Molecular Engineering of Vibronic Coupling Enables High‐Temperature Solar–Thermal Conversion in an Organic Material

ABSTRACT

Solar–thermal conversion offers a direct route for harvesting solar energy, yet most organic materials reported are limited to moderate temperatures and low‐temperature applications. Here, we report BTDyA, an organic material designed for high‐temperature solar–thermal conversion, achieved by bridging triphenylamine donors with [1,2,5]thiadiazolo[3,4‐f]benzotriazole acceptor via ethynyl linkages. BTDyA demonstrates a high molar absorption coefficient and broadband solid‐state absorption, enabled it to reach a temperature as high as 330 °C under concentrated outdoor sunlight, the highest reported value for organic solar–thermal materials. Moreover, under 1064 nm laser irradiation, the temperature could be further elevated to 377 °C. The transient absorption and photoinduced Raman spectroscopies reveal that BTDyA undergoes ultrafast nonradiative decay in the excited‐state, coupled with significant vibronic activation.
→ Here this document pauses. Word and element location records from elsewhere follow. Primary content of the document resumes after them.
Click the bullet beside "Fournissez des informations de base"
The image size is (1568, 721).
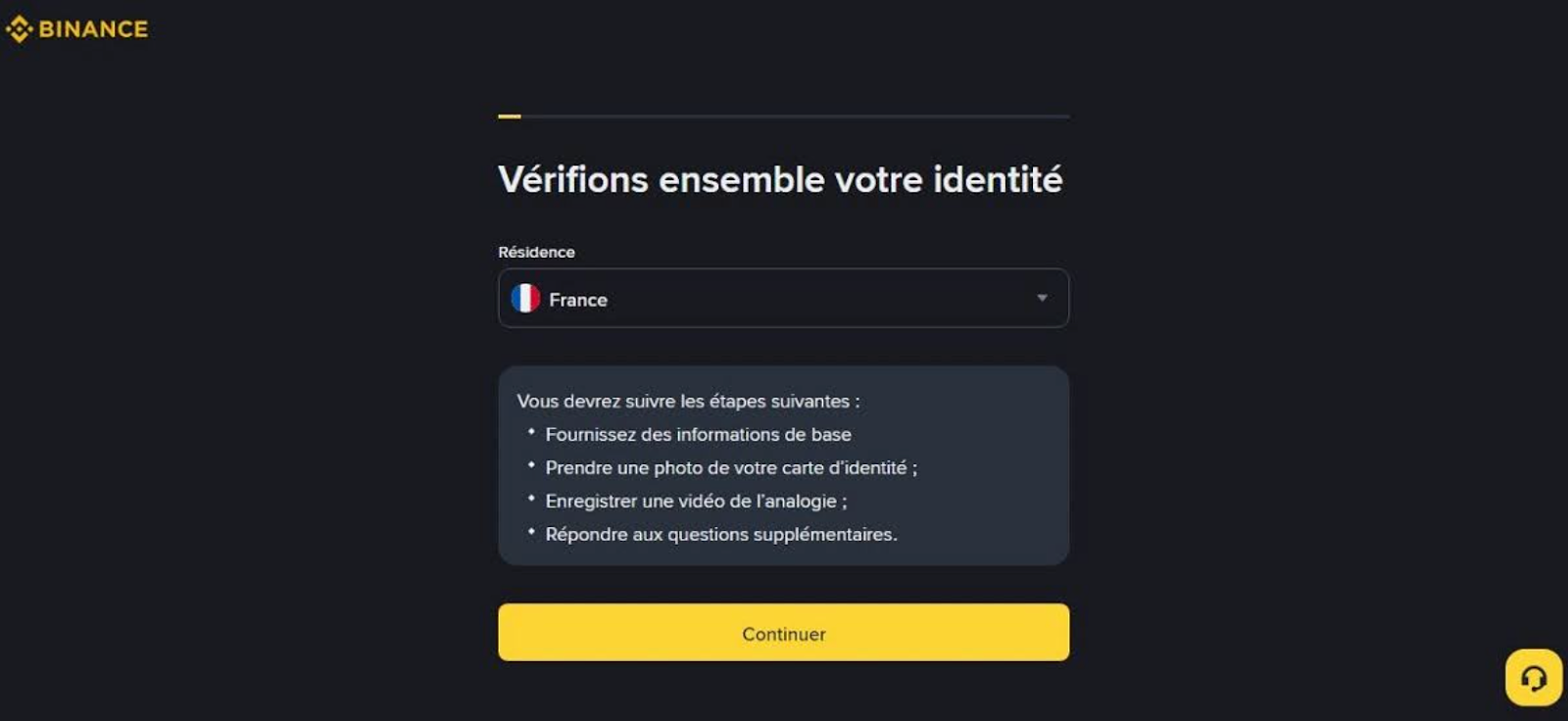(x=532, y=431)
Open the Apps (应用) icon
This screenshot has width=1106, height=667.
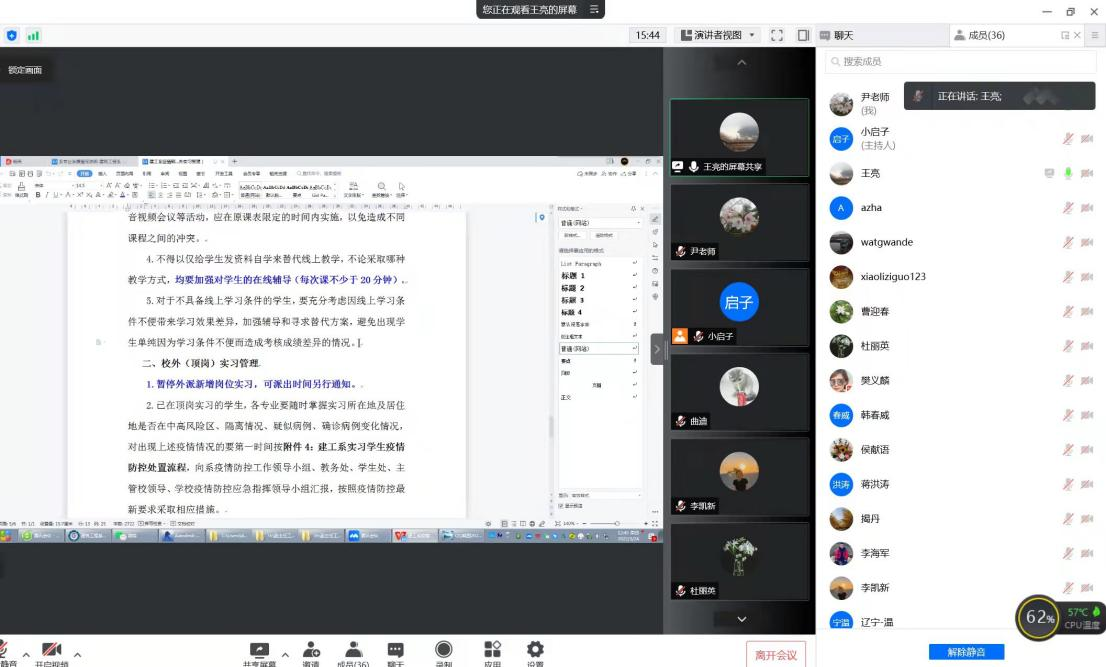coord(492,650)
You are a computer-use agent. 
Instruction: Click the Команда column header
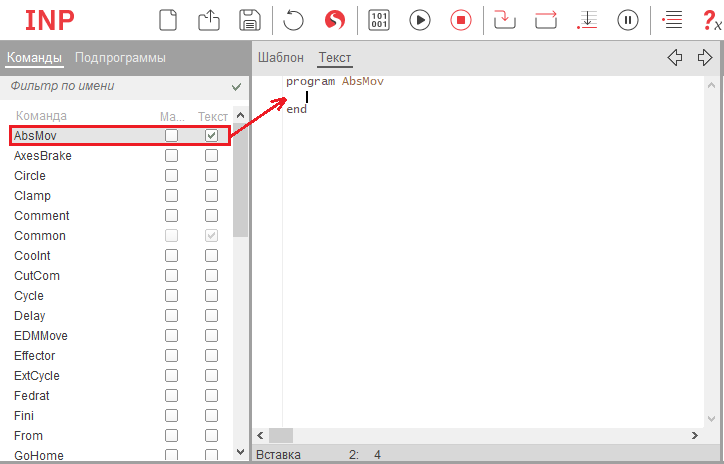[42, 116]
These promote efficient conversion of photon energy into molecular vibronic energy and heat, while suppressing radiative losses and enhancing photothermal performance. The high‐temperature capability of BTDyA positions it as a promising candidate for solar energy harvesting and thermal storage. These findings offer critical insights into the design principles and photothermal mechanisms of organic materials for high‐temperature solar–thermal applications, paving the way for their future use in renewable energy technologies.